→ PROBLEM DESCRIPTION
Extract all lines that hold "will" from the records below.

--- DATA FOR THIS EXERCISE Enclosed Below ---

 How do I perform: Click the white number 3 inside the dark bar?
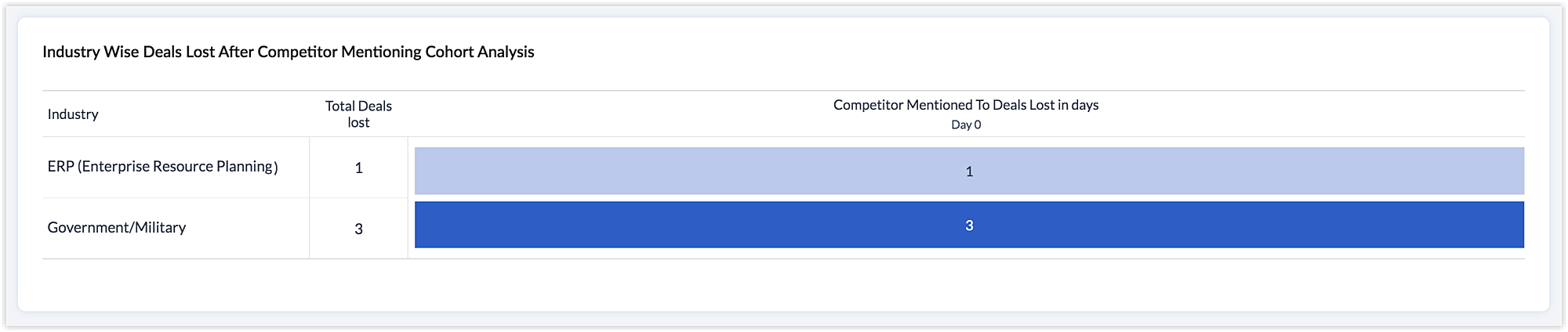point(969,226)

--- End of Enclosed DATA FOR THIS EXERCISE ---
--- DATA FOR THIS EXERCISE Enclosed Below ---

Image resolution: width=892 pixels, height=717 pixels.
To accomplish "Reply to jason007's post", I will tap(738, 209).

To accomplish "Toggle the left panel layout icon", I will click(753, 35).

--- End of Enclosed DATA FOR THIS EXERCISE ---

→ SOLVED PROBLEM
To accomplish "Reply to jason007's post", I will tap(738, 209).
To accomplish "Toggle the left panel layout icon", I will click(753, 35).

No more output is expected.